**DATASET ENTRIES:**
■ ■ ■ ■ ■

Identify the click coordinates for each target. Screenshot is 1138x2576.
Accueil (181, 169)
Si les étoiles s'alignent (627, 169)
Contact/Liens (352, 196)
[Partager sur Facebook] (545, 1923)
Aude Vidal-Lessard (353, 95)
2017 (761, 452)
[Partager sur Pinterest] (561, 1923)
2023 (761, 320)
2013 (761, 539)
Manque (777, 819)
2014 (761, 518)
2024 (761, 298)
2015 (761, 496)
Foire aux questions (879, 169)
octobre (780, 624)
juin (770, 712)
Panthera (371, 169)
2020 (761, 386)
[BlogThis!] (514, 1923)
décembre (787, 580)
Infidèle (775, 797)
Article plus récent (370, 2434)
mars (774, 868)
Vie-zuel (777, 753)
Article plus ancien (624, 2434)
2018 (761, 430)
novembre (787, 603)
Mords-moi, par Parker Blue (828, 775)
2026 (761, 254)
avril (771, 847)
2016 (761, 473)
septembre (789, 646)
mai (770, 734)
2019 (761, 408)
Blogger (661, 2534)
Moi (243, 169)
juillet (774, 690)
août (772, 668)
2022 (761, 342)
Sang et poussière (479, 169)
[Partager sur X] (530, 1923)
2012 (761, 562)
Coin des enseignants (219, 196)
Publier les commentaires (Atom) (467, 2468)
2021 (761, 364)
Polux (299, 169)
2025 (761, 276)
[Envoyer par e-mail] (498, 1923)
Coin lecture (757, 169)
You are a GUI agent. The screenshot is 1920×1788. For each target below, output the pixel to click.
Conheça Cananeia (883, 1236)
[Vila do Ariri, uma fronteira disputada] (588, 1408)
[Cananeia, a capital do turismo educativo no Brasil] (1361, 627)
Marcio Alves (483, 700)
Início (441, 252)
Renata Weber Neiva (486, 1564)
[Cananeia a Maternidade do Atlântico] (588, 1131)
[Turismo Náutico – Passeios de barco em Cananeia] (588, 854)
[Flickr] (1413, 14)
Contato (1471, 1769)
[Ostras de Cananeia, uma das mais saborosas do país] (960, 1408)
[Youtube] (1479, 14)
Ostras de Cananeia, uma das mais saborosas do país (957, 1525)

■ ■ ■ ■ ■

**ACTION ITEM:** Output the line containing "2021 (761, 364)" and every line after it through the final line of the records above, exactly as written and nothing else.

**EXERCISE RESULT:**
2021 (761, 364)
Polux (299, 169)
2025 (761, 276)
[Envoyer par e-mail] (498, 1923)
Coin lecture (757, 169)
You are a GUI agent. The screenshot is 1920×1788. For each target below, output the pixel to click.
Conheça Cananeia (883, 1236)
[Vila do Ariri, uma fronteira disputada] (588, 1408)
[Cananeia, a capital do turismo educativo no Brasil] (1361, 627)
Marcio Alves (483, 700)
Início (441, 252)
Renata Weber Neiva (486, 1564)
[Cananeia a Maternidade do Atlântico] (588, 1131)
[Turismo Náutico – Passeios de barco em Cananeia] (588, 854)
[Flickr] (1413, 14)
Contato (1471, 1769)
[Ostras de Cananeia, uma das mais saborosas do país] (960, 1408)
[Youtube] (1479, 14)
Ostras de Cananeia, uma das mais saborosas do país (957, 1525)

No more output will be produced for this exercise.